When I was a teenager, I wanted to be a spy. You get it, right? The moral ambiguity, the intricate betrayals, the sense that everyone is moving across a board like a chess piece, never quite sure who’s playing them and who’s being played. The best ones—think The Spy Who Came in from the Cold—capture not just the mechanics of espionage but the psychological weight of it. A Dandy in Aspic (1968) wants to be one of those films. At moments, it is. But much like its protagonist, it gets caught somewhere in between, unable to fully commit to its own identity.

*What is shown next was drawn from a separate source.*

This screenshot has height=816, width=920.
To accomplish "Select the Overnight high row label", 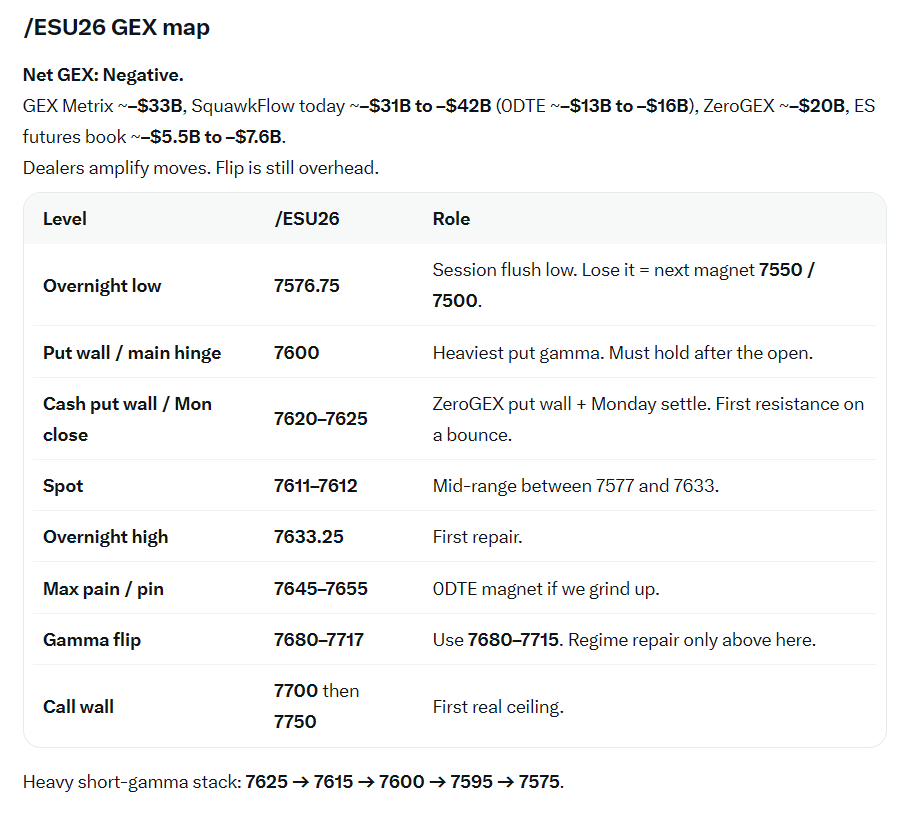I will (x=106, y=537).
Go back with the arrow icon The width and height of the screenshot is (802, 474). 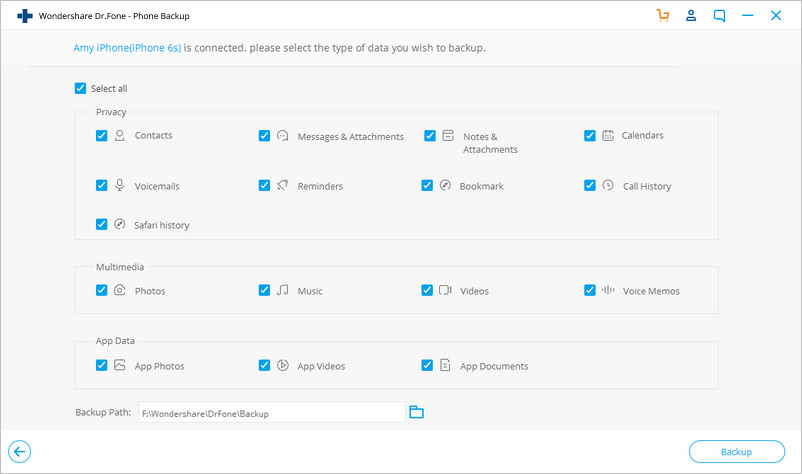pyautogui.click(x=19, y=452)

Laurence Harvey plays Eberlin, a British spy who is, in fact, a Russian double agent. When his superiors task him with hunting down a KGB operative named Krasnevin, the twist is immediate and cruel—he is Krasnevin. It’s a brilliant setup, a perfect existential trap that should ratchet up the tension with every passing scene. But instead of squeezing the audience in a vice, the film lets the suspense slip through its greasy fingers.

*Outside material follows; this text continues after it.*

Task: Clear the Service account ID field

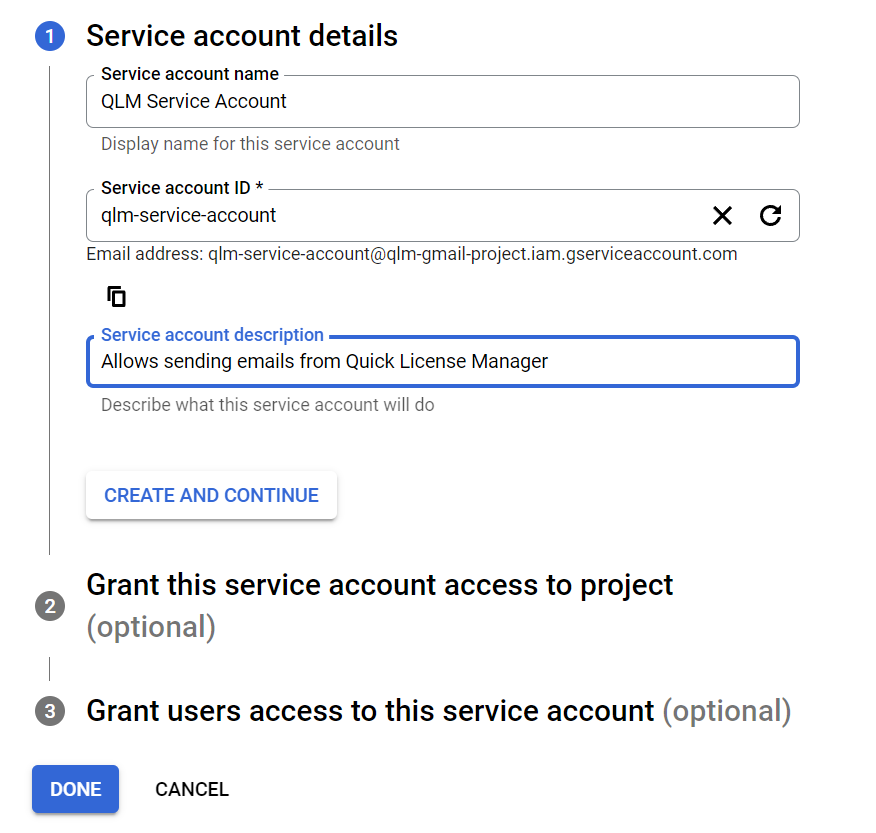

Harvey—who also took over directing duties after Anthony Mann’s death—delivers a performance that feels appropriately weary, but perhaps too much so. Eberlin moves through the film like a man who has already resigned himself to his fate. He’s supposed to be unraveling, but instead, he seems like he started the film already undone.

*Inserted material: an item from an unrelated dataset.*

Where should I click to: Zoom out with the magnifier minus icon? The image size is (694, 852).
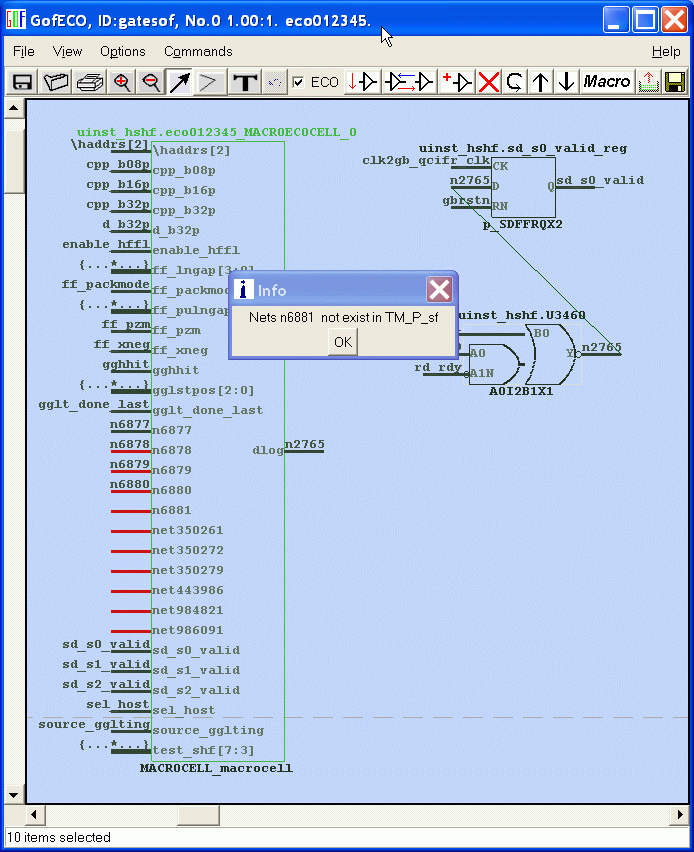[151, 82]
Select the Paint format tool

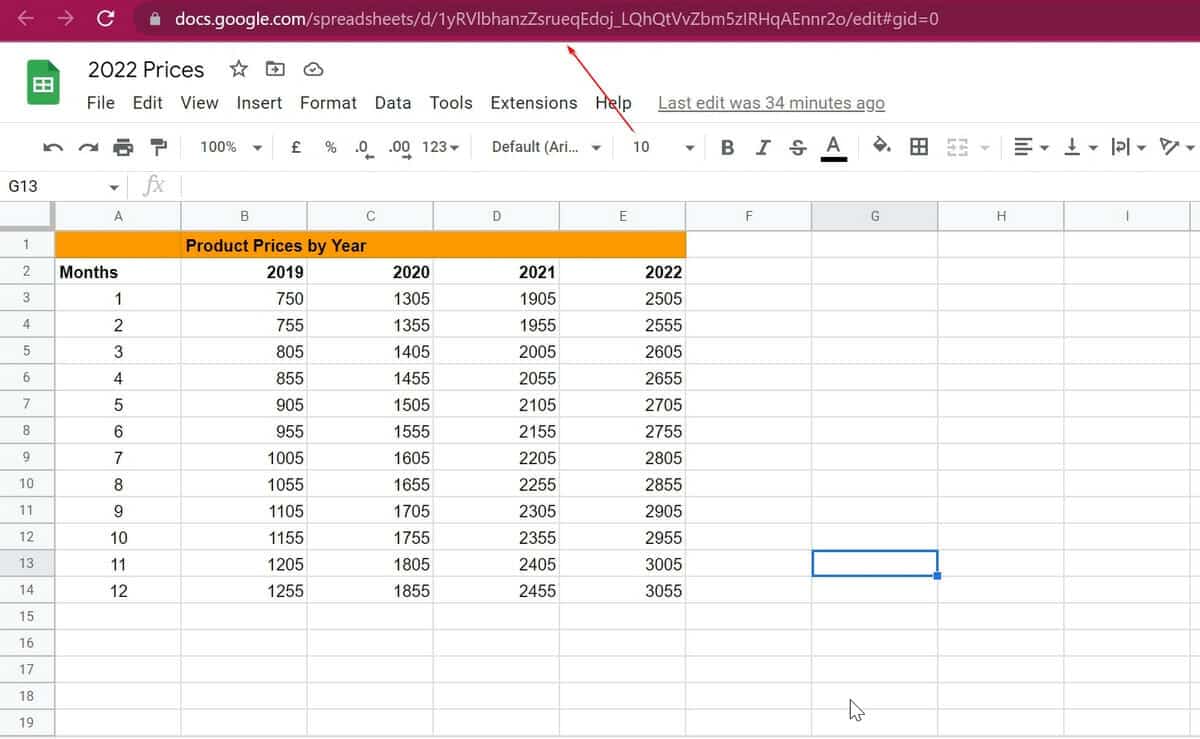(x=157, y=146)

Mia Farrow’s Caroline is a free-spirited photographer who flits in and out of the story. She’s meant to be a contrast to Eberlin—a symbol of life beyond the cold, gray world of espionage—but she never quite fits. Her relationship with Eberlin is underdeveloped, her motivations unclear. She’s always there, but for what purpose? Even the film doesn’t seem to know.

The central issue for me is that A Dandy in Aspic is a film divided against itself. It wants to be a cerebral spy thriller, but it also wants moments of swinging-sixties cool. It wants to be a slow-burn character study, but it also wants bursts of action. The result is a film that never quite settles its rhythm.

Tom Courtenay is terrific as Gatiss, the British agent increasingly suspicious of Eberlin. He’s cold and precise with a sense that he enjoys the game a lot more than he should. The film’s opening sequence—featuring a marionette being violently shaken—is a striking metaphor for the spy’s lack of control over fate. And Quincy Jones’s score, while undeniably of its time, adds a layer of tension that the script often fails to generate.

But the film’s production woes are evident. Mann’s death left a gap that Harvey, for all his talents, wasn’t quite able to fill. Where does that leave A Dandy in Aspic? It’s not a disaster. It’s not a hidden gem. It’s a film with a stellar premise, a strong supporting cast, and some genuinely compelling moments—but also one that ultimately fails its potential. Maybe in the hands of a more assured or consistent director, it could have been a classic. As it stands, it’s a fascinating misfire—interesting, occasionally gripping, but ultimately frustrating.